P - Você é mestre em Filosofia e é também psicanalista? Quando foi que virou essa chave de compositor de sucessos das pistas de danças para um estudioso?

VI - Olha... essa parada de fazer sucesso nas pistas de danças foi um aprendizado. Confesso que fui muito preconceituoso. Achava que aquilo era, sei lá, inferior, e o que eu fazia era muito melhor. Incompreendido, mas muito melhor. Percebi a burrice a tempo. A gente vive num país tropical e há uma inclinação natural à festa, né? O brasileiro tem essa inclinação natural. E aí você é abraçado por uma galera gigantesca, sabe? Me sinto sortudo e orgulhoso da minha trajetória.

P - E ter outras profissões? Você chegou a fazer faculdade de direito?

VI - Amo direito e cheguei a trabalhar no setor jurídico da Bradesco Seguros, aqui no Rio, mas sabia que iria ser um péssimo advogado porque tinha medo de falar na frente de um juiz (risos). Vi que a música tinha mais a ver comigo. Depois, fiquei um tempo querendo mudar de vida. O mercado também não estava bom e fui estudar filosofia e ciências sociais. No final, acabei me interessando pela psicanálise.

P - Mas você clinica? Os pacientes te reconhecem?
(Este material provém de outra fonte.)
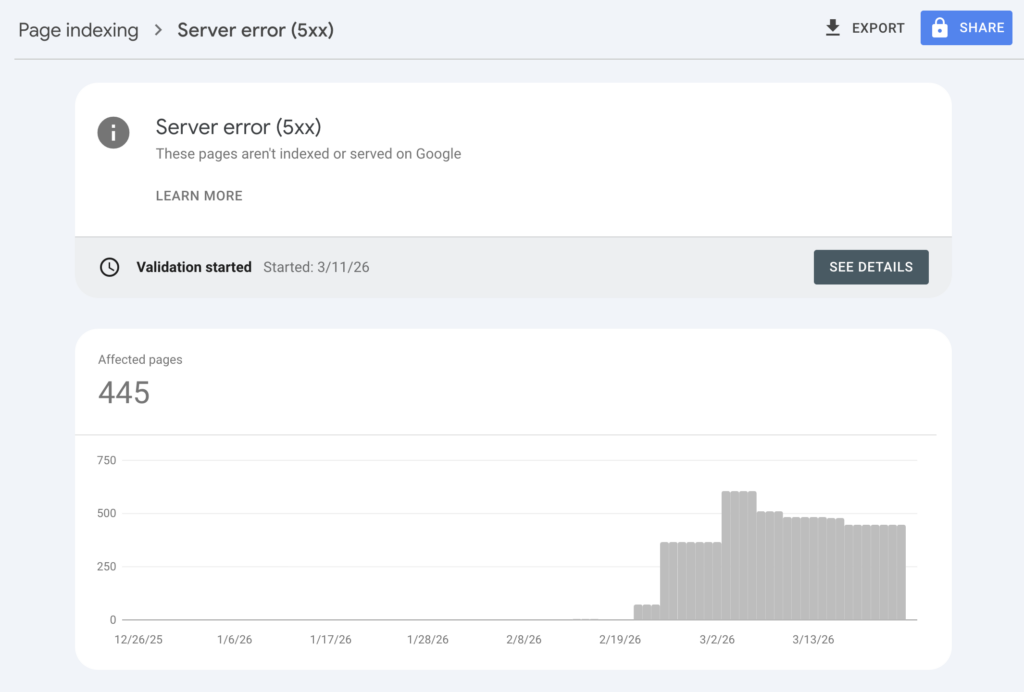This screenshot has height=692, width=1024.
Task: Click the Started: 3/11/26 date text
Action: [316, 267]
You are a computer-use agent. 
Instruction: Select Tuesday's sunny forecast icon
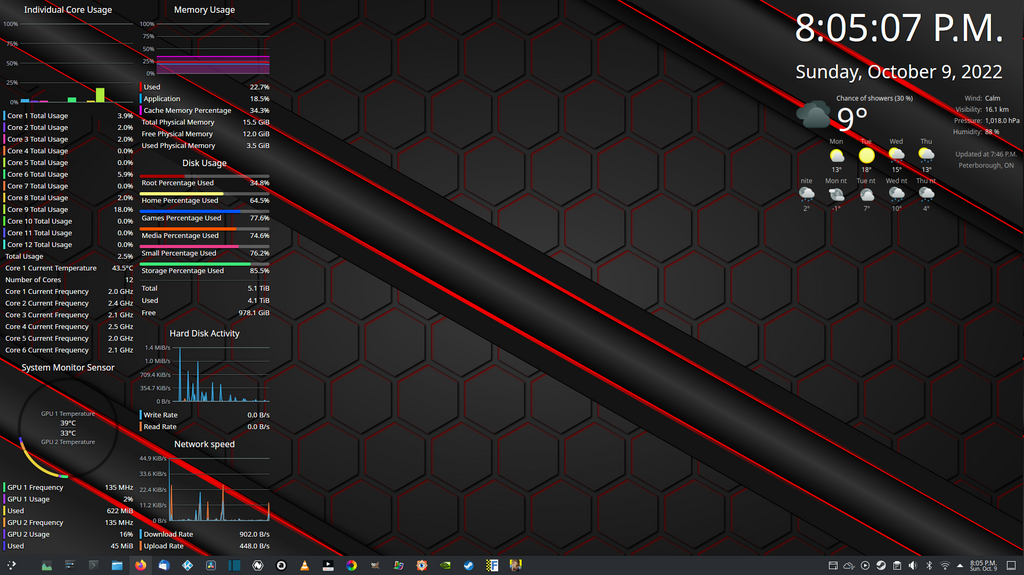866,156
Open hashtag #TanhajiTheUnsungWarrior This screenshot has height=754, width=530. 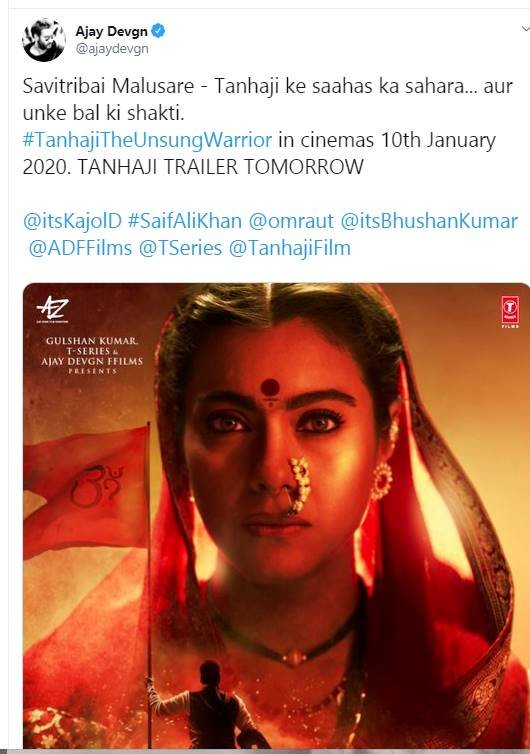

VI - Sim, já atendi em uma clínica e alguns pacientes me reconheciam; outros não. Sabia que esse era um temor que eu tinha e debatia isso com os meus coordenadores, porque o fato de ser uma pessoa pública poderia ser muito ruim. Ou muito bom.

P - Como assim?

VI - O fato de ser público, de alguma forma, pode já estabelecer alguma intimidade, né? Você já me viu de alguma forma. Eu não sou uma pessoa 100% estranha para você. Mas poderia ter também um bloqueio pela exposição. Felizmente, não tive grandes problemas. Tive muitos pacientes, tenho um carinho enorme por todos, só que, desde o final do ano passado, fui avisando um a um que agenda iria fechar por causa da minha volta à música.

P - Você está voltando?

VI - Fui contratado por uma gravadora de Los Angeles, a Expand Music, para lançar pelo menos uns dois, três discos. O primeiro já foi lançado e se chama "Baile do Vinny". O repertório é formado pelas músicas das pistas revistas e com alguns arranjos novos. Como falei, fechei a minha agenda de pacientes e agora quero sair pelo Brasil com esse trabalho.

P - Está feliz com esse retorno?

VI - Estou feliz pra caramba com meu retorno por mil motivos. O primeiro e mais importante deles é que, hoje, diferentemente daquele momento da vida, eu não preciso mais da música para sobreviver, sabe? Amo fazer o que eu faço. Faço por prazer mesmo, desejo e tesão. Tenho 58 anos e sair de casa para tocar em um cidade do interior, passar horas dentro de um ônibus, pegar avião, fazer várias turnês seguidas... Você tem que estar com vontade de fazer isso ou estar precisando muito. Hoje, o meu caso é o primeiro, graças a Deus.